*** Provided entries Section Begins ***
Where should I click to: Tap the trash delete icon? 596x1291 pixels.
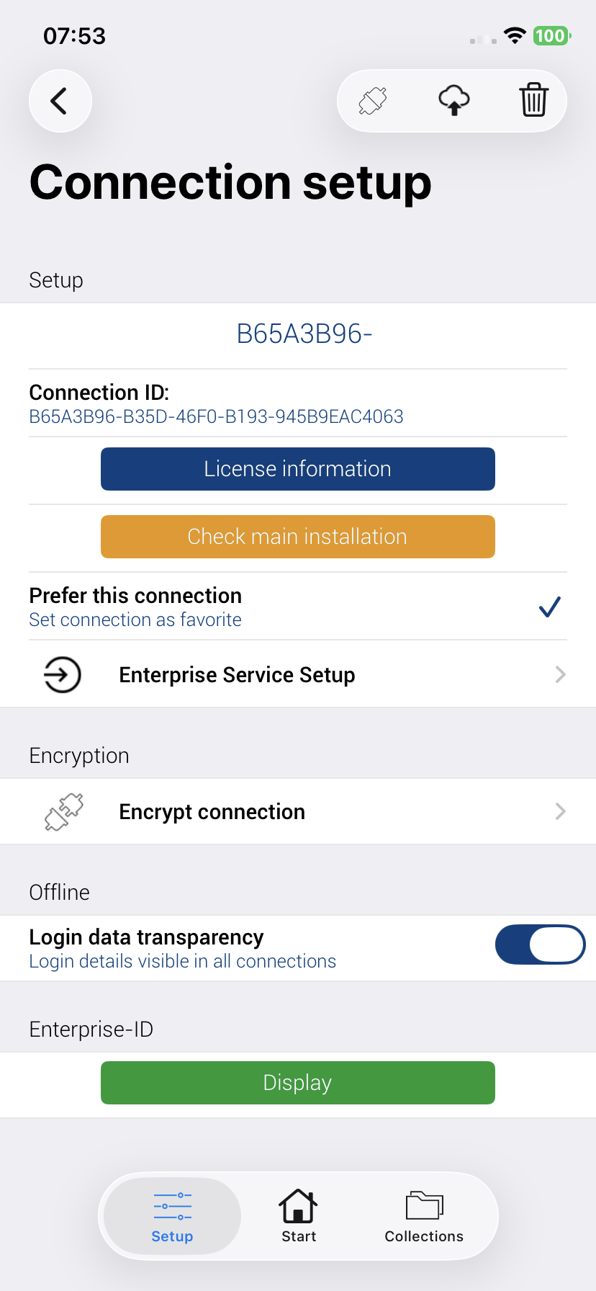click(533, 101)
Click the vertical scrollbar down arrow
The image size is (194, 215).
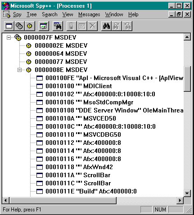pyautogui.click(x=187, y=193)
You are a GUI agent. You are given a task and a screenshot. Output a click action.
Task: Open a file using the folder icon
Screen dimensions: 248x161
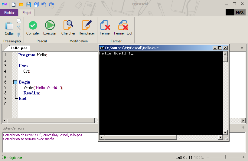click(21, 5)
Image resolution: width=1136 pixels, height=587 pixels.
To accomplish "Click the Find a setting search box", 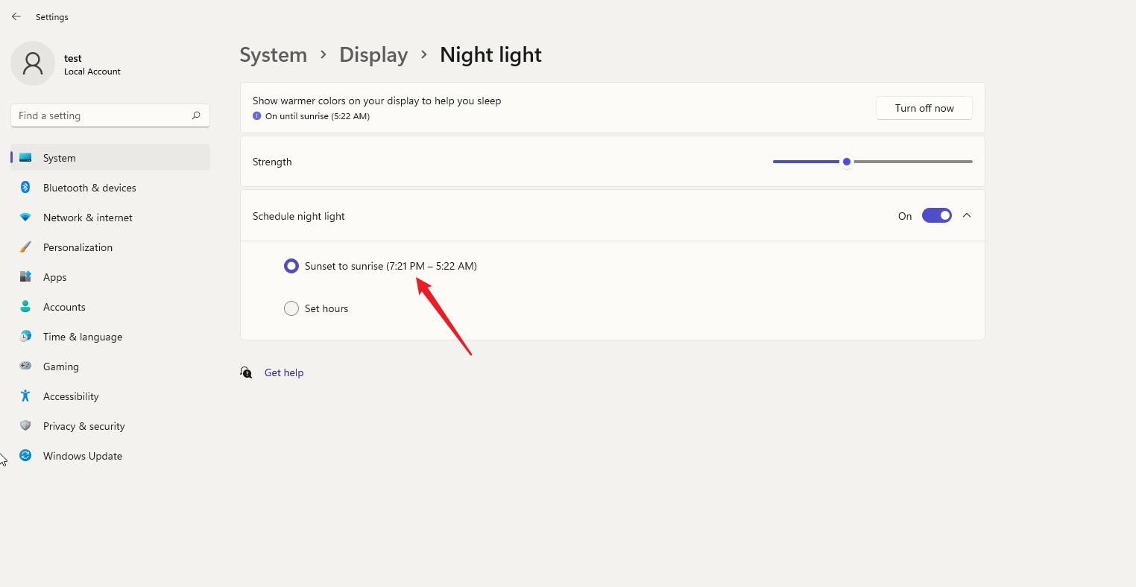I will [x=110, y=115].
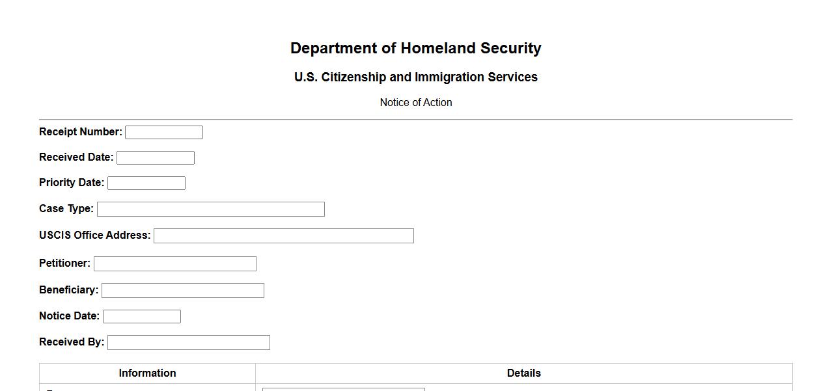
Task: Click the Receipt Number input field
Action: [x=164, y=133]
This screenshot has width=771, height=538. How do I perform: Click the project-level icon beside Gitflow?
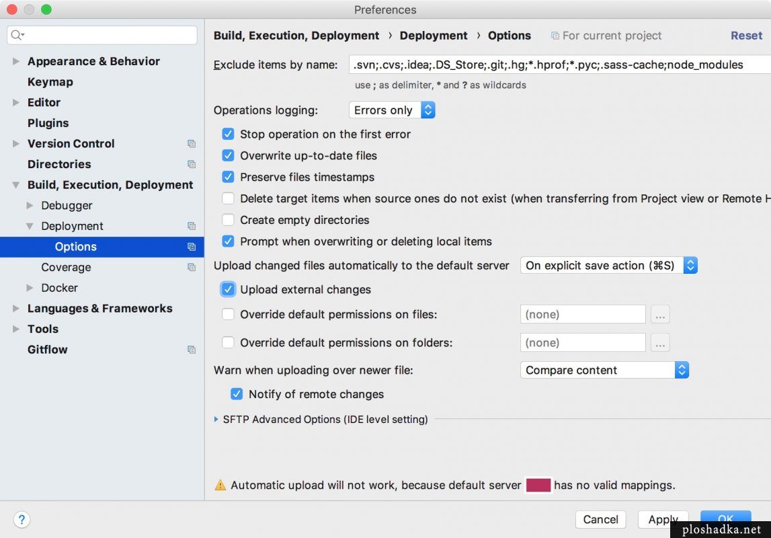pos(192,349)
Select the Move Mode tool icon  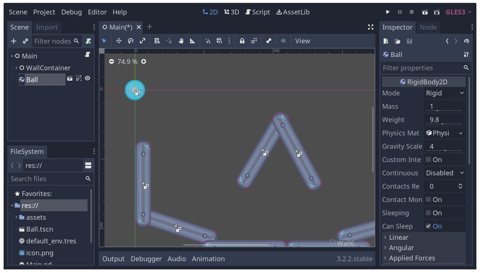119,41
*** Provided entries Section Ends ***
▶ Task details
Go back to the lines above and output, exactly as they stand, the ones from the line containing "The image size is (194, 215)." to the line containing "Image resolution: width=1136". Leave all pictures behind.

▶ Task result
The image size is (194, 215).
pyautogui.click(x=187, y=193)
You are a GUI agent. You are given a task and a screenshot. Output a click action.
Task: Open a file using the folder icon
Screen dimensions: 248x161
click(21, 5)
Image resolution: width=1136 pixels, height=587 pixels.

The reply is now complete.